Search code examples
adareference-manual

Ada 2012 RM - Comments and String Literals


I am journeying through the Ada 2012 RM and would like to see if there is a hole in my understanding or a hole in the RM. Assuming that

    put_line ("-- this is a not a comment");

is legal code, how can I deduce its legality from the RM, since section 2.7 states that "a comment starts with two adjacent hyphens and extends up to the end of the line.", while section 2.6 states "a string_literal is formed by a sequence of graphic characters (possibly none) enclosed between two quotation marks used as string brackets." It seems like there is tension between the two sections and that 2.7 would win, but that is apparently not the case.


Solution

  • To get a clearer understanding here, you need to have a look at section 2.2 in the RM.

    2.2 (1), which states;

    The text of each compilation is a sequence of separate lexical elements.
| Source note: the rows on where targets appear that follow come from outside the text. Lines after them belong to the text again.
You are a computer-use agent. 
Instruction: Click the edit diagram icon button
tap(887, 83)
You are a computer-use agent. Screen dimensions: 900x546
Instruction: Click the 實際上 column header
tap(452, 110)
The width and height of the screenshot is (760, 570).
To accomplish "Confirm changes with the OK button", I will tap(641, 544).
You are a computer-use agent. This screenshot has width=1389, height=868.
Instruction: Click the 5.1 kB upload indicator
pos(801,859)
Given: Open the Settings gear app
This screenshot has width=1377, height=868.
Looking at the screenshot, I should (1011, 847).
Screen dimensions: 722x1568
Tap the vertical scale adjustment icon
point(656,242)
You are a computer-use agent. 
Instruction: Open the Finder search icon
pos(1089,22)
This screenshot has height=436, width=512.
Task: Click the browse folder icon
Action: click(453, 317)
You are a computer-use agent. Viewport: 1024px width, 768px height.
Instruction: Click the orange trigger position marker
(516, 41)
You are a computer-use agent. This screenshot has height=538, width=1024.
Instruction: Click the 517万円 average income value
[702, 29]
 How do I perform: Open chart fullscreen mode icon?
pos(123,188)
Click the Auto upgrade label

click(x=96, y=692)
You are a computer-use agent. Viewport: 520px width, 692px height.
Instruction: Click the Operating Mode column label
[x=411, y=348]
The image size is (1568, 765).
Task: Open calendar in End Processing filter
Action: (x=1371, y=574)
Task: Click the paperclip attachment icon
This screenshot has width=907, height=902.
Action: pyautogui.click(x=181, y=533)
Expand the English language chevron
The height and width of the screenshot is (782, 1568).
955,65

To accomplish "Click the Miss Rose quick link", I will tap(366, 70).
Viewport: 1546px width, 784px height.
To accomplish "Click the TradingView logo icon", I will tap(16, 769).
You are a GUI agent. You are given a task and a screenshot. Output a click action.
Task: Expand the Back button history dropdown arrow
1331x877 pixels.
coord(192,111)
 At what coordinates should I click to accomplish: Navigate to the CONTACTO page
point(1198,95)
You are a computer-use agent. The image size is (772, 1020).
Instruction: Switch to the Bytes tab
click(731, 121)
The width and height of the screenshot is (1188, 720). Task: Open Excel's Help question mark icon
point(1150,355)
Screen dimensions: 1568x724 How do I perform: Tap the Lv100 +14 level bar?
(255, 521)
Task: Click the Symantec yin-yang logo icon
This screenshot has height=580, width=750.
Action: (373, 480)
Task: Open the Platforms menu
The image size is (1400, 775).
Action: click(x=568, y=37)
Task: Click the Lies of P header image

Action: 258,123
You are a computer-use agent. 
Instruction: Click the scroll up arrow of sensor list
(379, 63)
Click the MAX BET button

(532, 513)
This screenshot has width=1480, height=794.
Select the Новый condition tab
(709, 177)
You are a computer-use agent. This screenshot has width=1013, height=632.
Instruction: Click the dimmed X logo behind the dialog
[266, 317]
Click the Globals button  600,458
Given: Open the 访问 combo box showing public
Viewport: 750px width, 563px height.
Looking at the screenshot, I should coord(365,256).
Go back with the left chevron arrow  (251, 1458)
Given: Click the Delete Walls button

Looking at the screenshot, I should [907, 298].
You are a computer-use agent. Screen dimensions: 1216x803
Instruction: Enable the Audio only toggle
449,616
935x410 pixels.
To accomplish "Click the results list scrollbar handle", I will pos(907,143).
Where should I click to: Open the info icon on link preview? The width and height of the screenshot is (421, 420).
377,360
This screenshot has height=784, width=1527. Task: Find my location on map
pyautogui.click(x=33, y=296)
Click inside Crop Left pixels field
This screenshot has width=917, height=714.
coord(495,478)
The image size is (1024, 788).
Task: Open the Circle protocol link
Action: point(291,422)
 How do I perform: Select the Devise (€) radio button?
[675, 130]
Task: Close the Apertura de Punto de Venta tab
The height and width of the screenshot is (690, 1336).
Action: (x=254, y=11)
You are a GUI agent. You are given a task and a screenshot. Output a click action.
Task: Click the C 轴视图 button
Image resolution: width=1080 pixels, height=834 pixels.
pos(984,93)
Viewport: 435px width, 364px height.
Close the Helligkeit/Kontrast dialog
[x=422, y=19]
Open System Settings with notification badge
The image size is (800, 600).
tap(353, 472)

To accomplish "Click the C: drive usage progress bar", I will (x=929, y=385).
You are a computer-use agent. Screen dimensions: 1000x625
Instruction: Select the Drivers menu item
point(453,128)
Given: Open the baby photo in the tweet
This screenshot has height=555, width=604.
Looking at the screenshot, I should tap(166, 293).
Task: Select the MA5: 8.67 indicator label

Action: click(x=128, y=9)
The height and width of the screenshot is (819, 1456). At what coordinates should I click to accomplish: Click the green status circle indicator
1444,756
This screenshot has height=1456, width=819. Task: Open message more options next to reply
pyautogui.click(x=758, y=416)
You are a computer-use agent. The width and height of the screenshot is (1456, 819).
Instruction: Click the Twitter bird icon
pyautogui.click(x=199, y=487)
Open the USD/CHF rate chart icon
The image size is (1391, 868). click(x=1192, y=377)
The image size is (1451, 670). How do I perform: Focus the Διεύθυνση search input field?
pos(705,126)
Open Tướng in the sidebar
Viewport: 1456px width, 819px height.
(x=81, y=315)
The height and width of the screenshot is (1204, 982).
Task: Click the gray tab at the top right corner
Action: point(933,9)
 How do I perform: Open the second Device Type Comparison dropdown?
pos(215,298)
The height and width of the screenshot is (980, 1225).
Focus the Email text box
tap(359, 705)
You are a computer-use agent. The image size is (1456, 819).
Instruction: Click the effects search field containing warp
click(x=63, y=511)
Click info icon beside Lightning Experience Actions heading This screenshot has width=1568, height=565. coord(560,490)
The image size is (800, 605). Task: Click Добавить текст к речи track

Each lexical element is formed from a sequence of characters, and is either a delimiter, an identifier, a reserved word, a numeric_literal, a character_literal, a string_literal, or a comment. The meaning of a program depends only on the particular sequences of lexical elements that form its compilations, excluding comments.

    And 2.2 (3/2) which states:

    "[In some cases an explicit separator is required to separate adjacent lexical elements.] A separator is any of a separator_space space character, a format_effector format effector, or the end of a line, as follows:

    A separator_space space character is a separator except within a comment, a string_literal, or a character_literal.

    The character whose code point position is 16#09# (CHARACTER TABULATION) Character tabulation (HT) is a separator except within a comment.

    The end of a line is always a separator.

    One or more separators are allowed between any two adjacent lexical elements, before the first of each compilation, or after the last."

    and

    A delimiter is either one of the following special characters:

    &    '    (    )    *    +    ,    –    .    /    :    ;    <    =    >    |
    

    or one of the following compound delimiters each composed of two adjacent special characters

    =>    ..    **    :=    /=    >=    <=    <<    >>    <>
    

    Each of the special characters listed for single character delimiters is a single delimiter except if this character is used as a character of a compound delimiter, or as a character of a comment, string_literal, character_literal, or numeric_literal.

    So, once you filter out the white-space of a program text and break it down into a sequence of lexical elements, a lexical element corresponding to a string literal begins with a double quote character, and a lexical element corresponding to a comment begins with --.

    These are clearly different syntax items, and do not conflict with each other.

    This also explains why;

    X := A - -1
          + B;
    

    gives a different result than;

    X := A --1
           + B;
    

    The space separator between the dashes makes the first minus a different lexical element than the -1, so -1 is a numeric literal in the first case, while the --1 is a comment.